§ **QUESTIONS**:
[1] According to the post on fear and hell, why is fear a useful emotion even though it is unpleasant? Answer in one to three sentences.
[2] Go on with the post on fear and hell, starting after its final sentence about submission.

§ **DOCUMENT PASSAGE**:
◇ ◇ ◇ ◇ ◇

Fear that saves

Sign of the times: People are thinking about hell.

I had over five times the number of hits on my blog post about hell in March alone (354) than I did in the two months after I first posted it last October (65). Plus another 48 already in these two and a half days of April. Folks are googling “hell” and some of them end up here.

Pandemics induce fear, and though fear is a very unpleasant emotion, it is also a very useful one. Fear causes us to flee a dangerous situation or to decline engaging in one, i.e. drug use, criminal activity, skydiving. And it gets us to face the reality of our own mortality.

To any and all who find themselves fearing death and what may follow it I say, Good news! You were made not for hell but for heaven, and a way was made to ensure that you get there. Though we all deserve hell because of our willful disobedience, because of his great love for us God took our punishment on himself. He paid our fine…our debt…by becoming one of us in the person of Jesus Christ, so that he could save us.

So we needn’t fear death. That is, as long as we fear something else. As long as we fear someone else.

This salvation from the punishment of hell that Jesus wrought cannot be earned and is available to all. Yet it is not applied indiscriminately to all. There is one prerequisite. We must fear God. But fear of God is quite unlike a fear of hell. The fear that we have of hell or death is merely the emotion of being afraid. Fearing God may entail that emotion but the kind of fear that secures us for heaven is primarily an attitude or position.

I have often heard or read the fear of God likened to reverence for him, in an apparent effort to harmonize his fearsomeness with his approachability. But this view…I fear…is woefully inadequate and misleading. To fear God means primarily, and simply, to submit to his authority…to acknowledge his sovereignty and the right that gives him to do with us as he will. Our attitude and position is one of submission.

◇ ◇ ◇ ◇ ◇

§ **EXTRACTED ENTRIES**:

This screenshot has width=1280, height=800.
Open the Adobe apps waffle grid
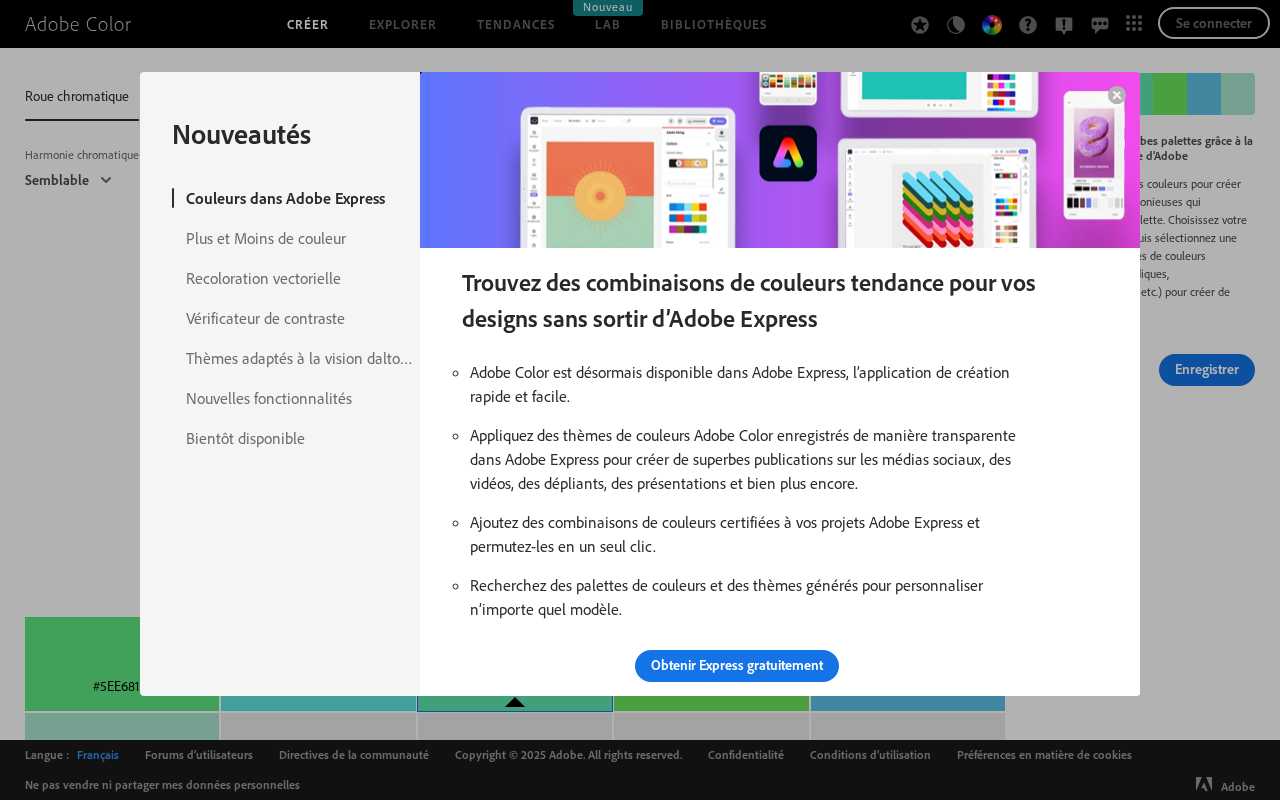[1134, 24]
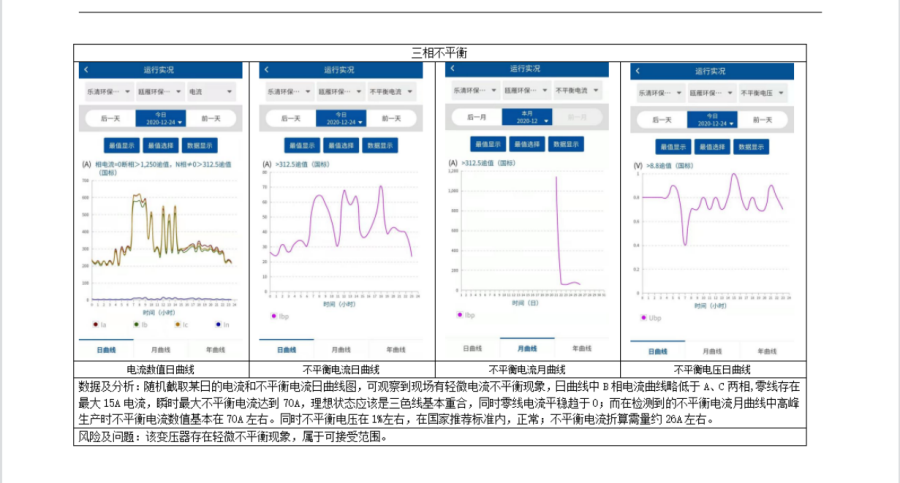Viewport: 900px width, 483px height.
Task: Toggle the Ib series in the legend
Action: point(138,325)
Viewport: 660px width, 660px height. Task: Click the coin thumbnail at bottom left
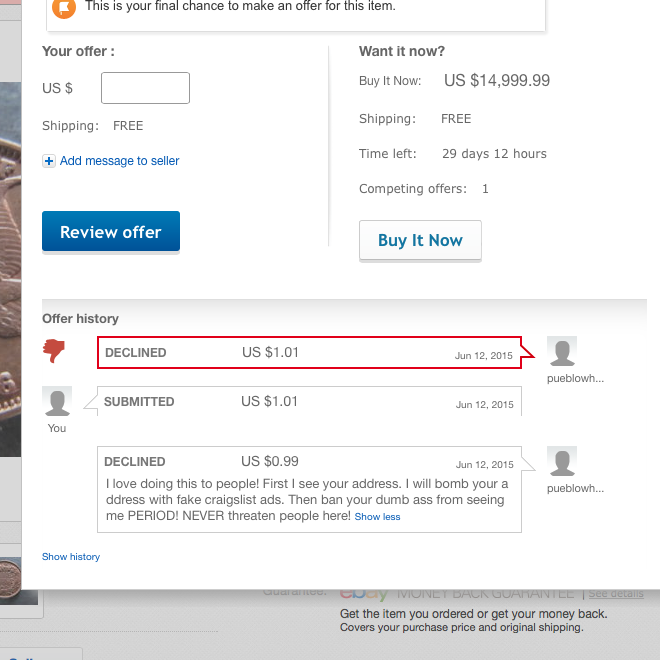click(19, 582)
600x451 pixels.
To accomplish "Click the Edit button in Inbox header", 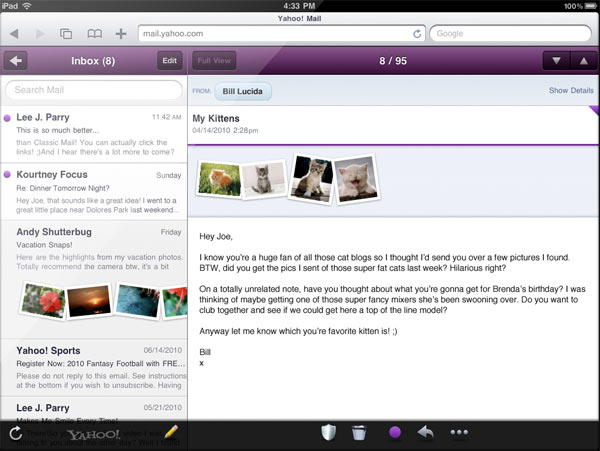I will pyautogui.click(x=169, y=61).
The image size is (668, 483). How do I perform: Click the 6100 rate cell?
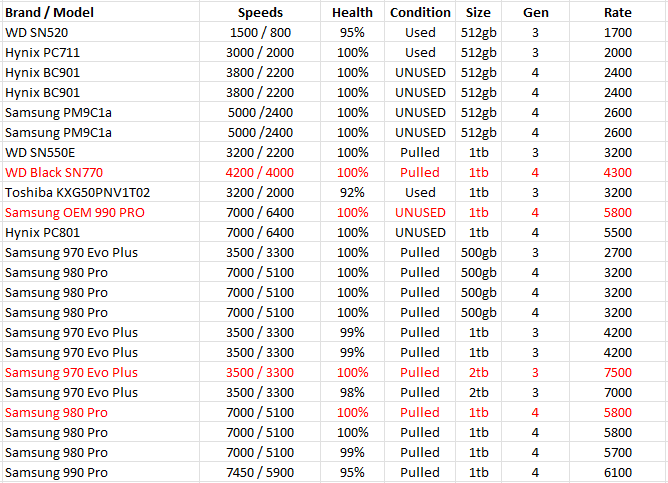pyautogui.click(x=618, y=472)
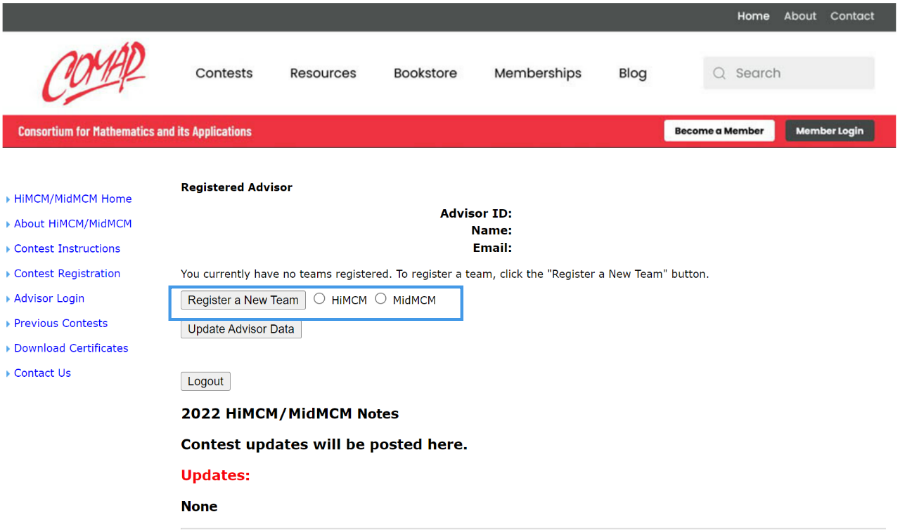Select the HiMCM radio button
The image size is (900, 532).
point(320,298)
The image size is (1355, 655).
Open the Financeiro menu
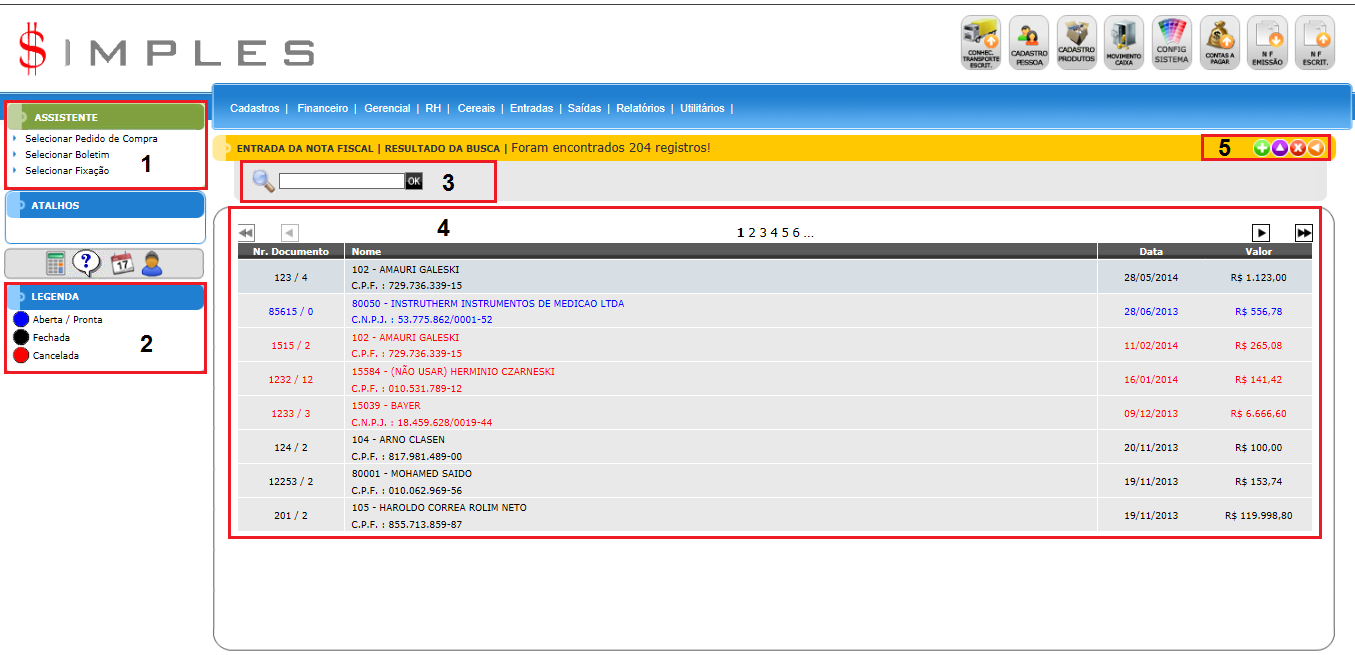[322, 108]
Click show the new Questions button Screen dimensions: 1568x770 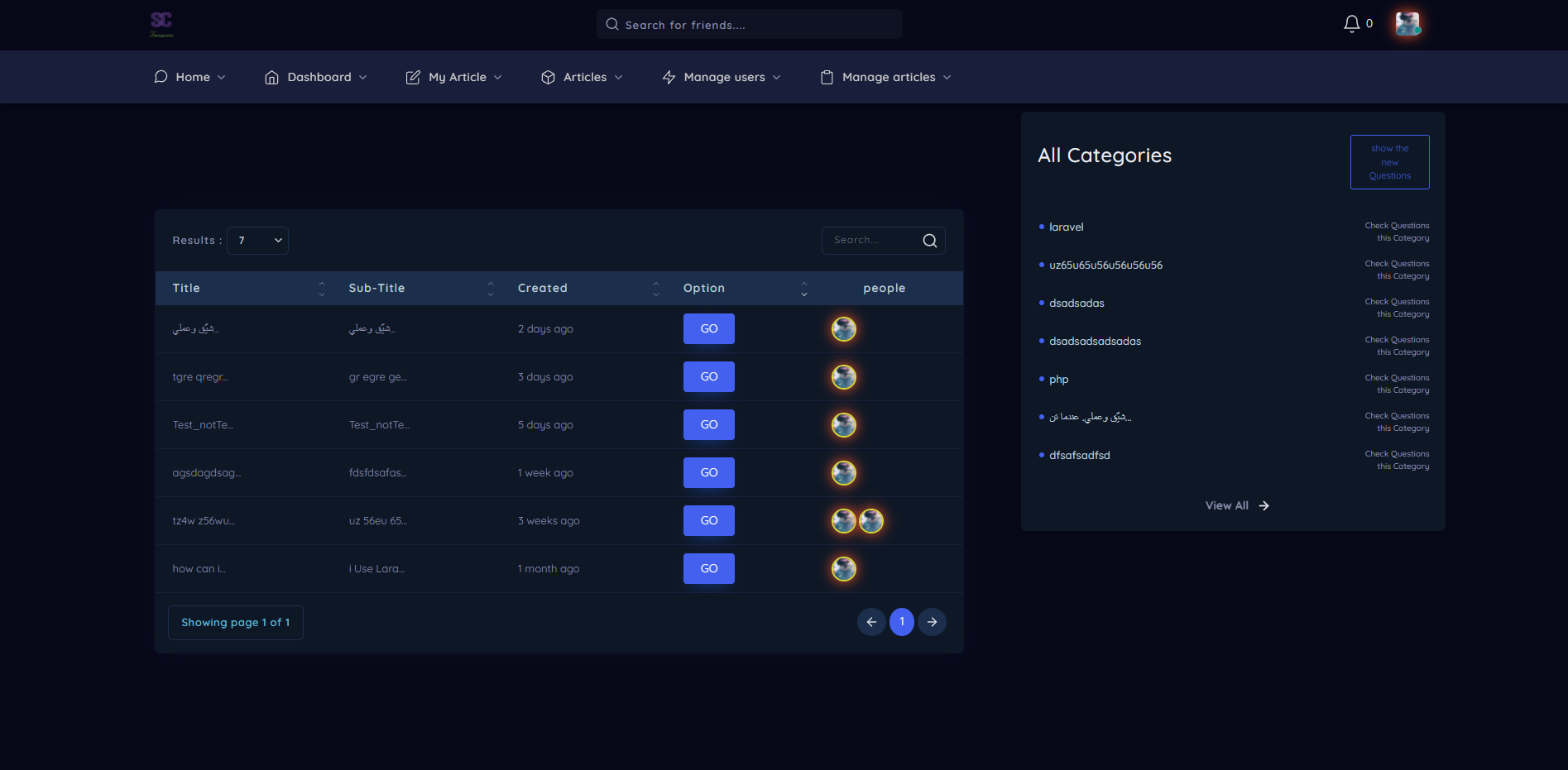[1389, 162]
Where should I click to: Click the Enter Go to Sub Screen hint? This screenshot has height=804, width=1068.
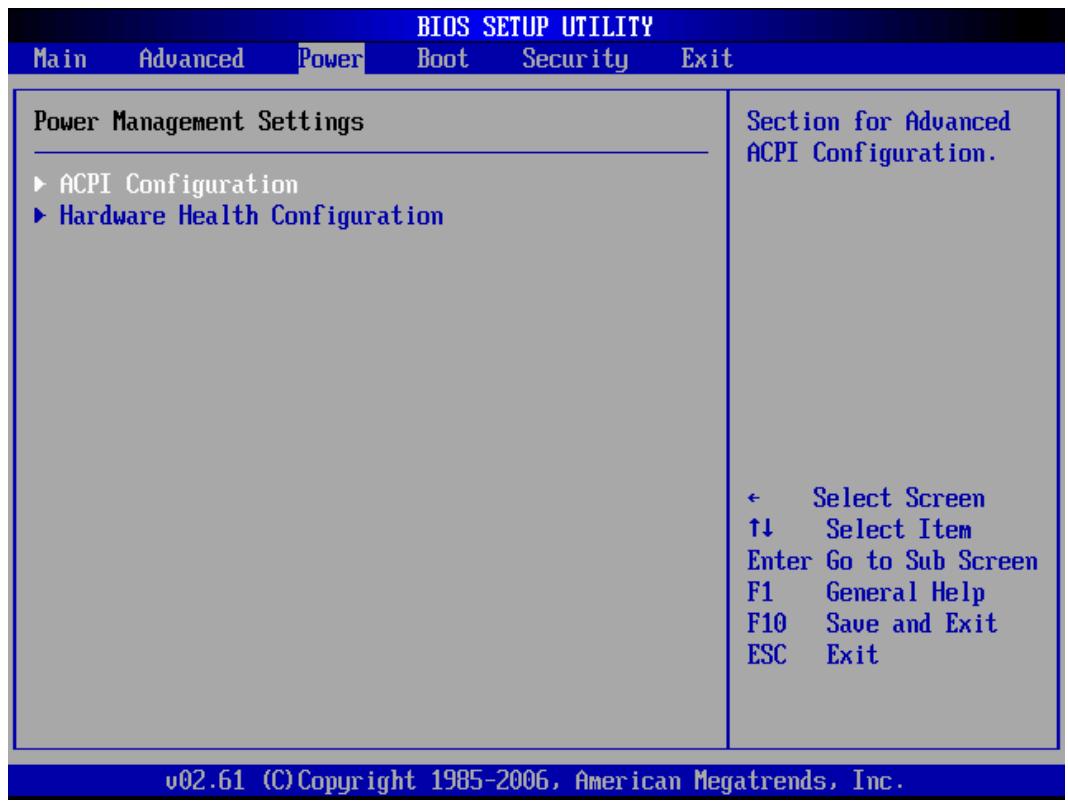[x=892, y=561]
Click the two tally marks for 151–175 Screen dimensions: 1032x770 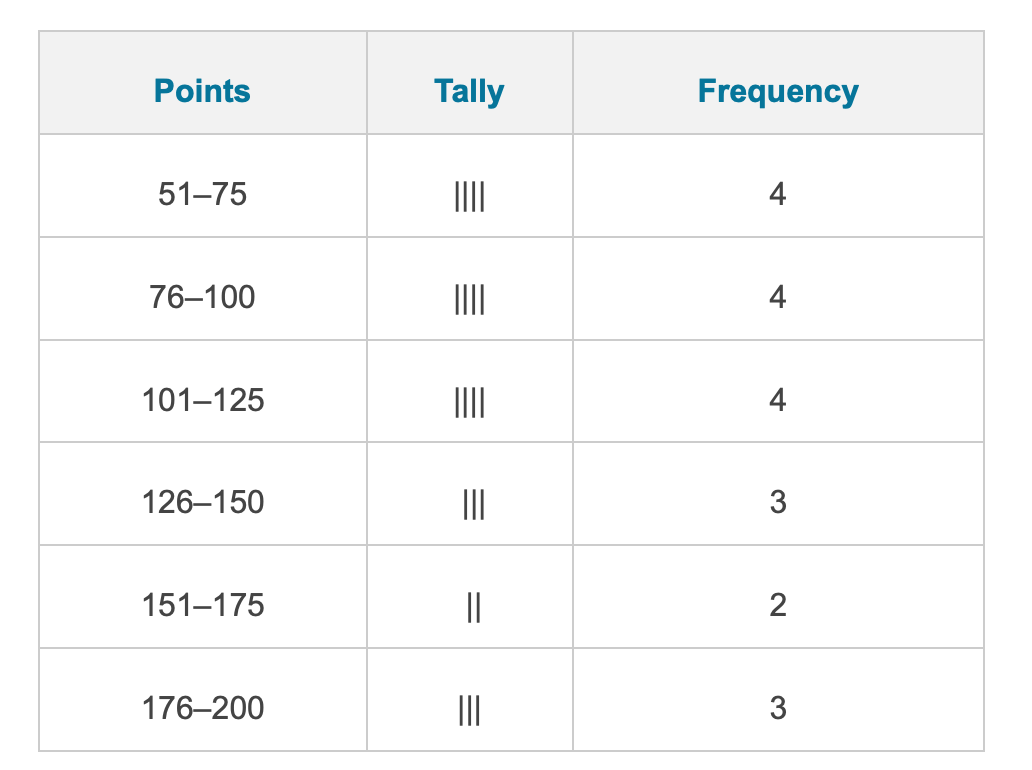(x=474, y=607)
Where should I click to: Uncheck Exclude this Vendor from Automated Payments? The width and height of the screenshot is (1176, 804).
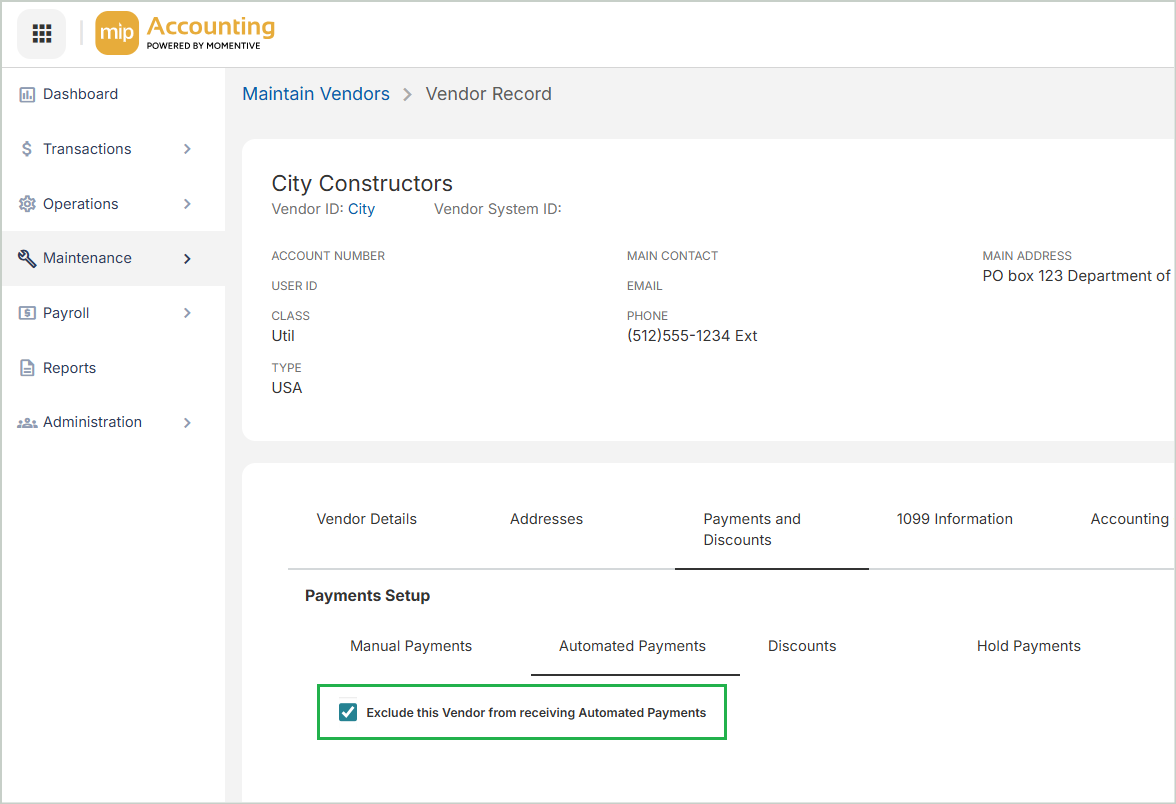coord(348,712)
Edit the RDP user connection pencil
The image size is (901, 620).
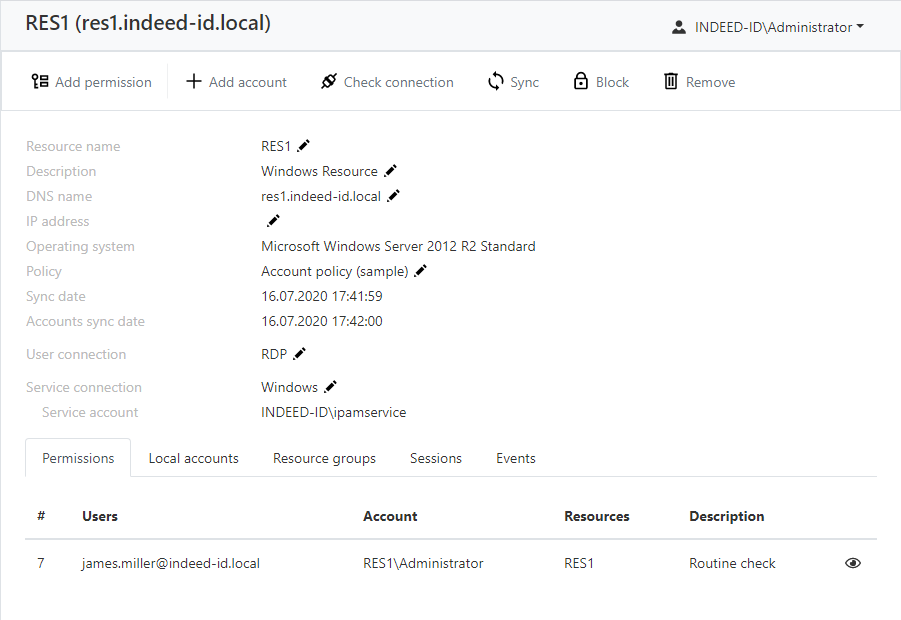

◇ ◇ ◇ ◇ ◇

§ **RESULTS IN ORDER**:
[1] Fear makes us flee a dangerous situation or decline to engage in one, such as drug use, criminal activity, or skydiving. It also makes us face the reality of our own mortality.

[2]
This proper fear of God is equivalent to faith and trust in him. We believe God exists and that Jesus is God in the flesh, and we act on this belief by submitting ourselves to his authority. When we make this commitment in humble sincerity, God responds by doing something in us that makes us different than we were before. This transaction is described as: being born again, becoming a new creation, being adopted as God’s child, receiving Jesus and being given God’s spirit, having eternal life, God making his home with us, being raised to new life, and more.

This is what Christians mean when we speak of salvation. It is a transaction wrought by God in response to our submission to him that rescues us from the penalty of hell and secures us for the pleasures of heaven.

Some skeptics cite “natural evil” as evidence against the existence of God. But the response of many to the natural evil that is this current pandemic demonstrates the failure of this objection. If a dearly beloved soul will not seek God but be lost for eternity unless driven to fear by some hardship or evil, then that evil is a tool in God’s hand for eternal and immeasurable good.

The fear of death and hell that leads to humbling fear of God is not a fear we should fear. If that is what you are experiencing right now, don’t waste it. Let God use your fear to draw you to himself in faith and trust. It is then, when you become a child of God in the care of a loving Father, that you will know a life without fear.